**SET PROBLEM:** Could you write out these entries again with "Rename" switched to "Delete", changing nothing else and leaving out the pictures?
************
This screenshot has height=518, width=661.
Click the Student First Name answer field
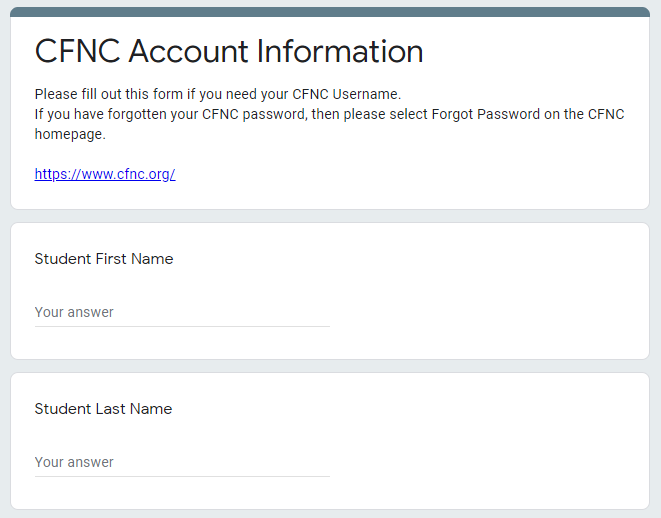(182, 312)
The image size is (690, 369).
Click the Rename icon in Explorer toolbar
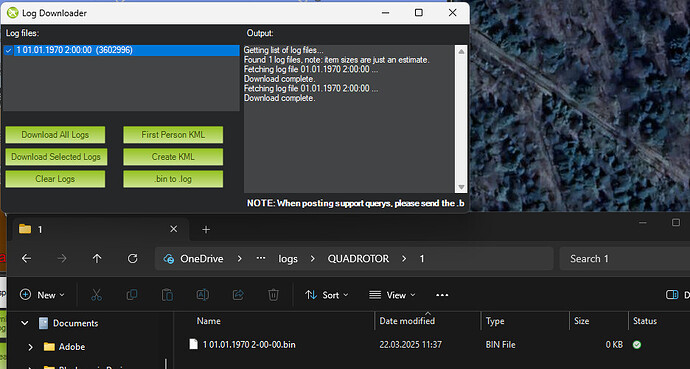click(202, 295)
************
**ANSWER IN FULL:**
This screenshot has height=518, width=661.
Click the Student First Name answer field
(182, 312)
The image size is (690, 369).
Click the Delete icon in Explorer toolbar
click(202, 295)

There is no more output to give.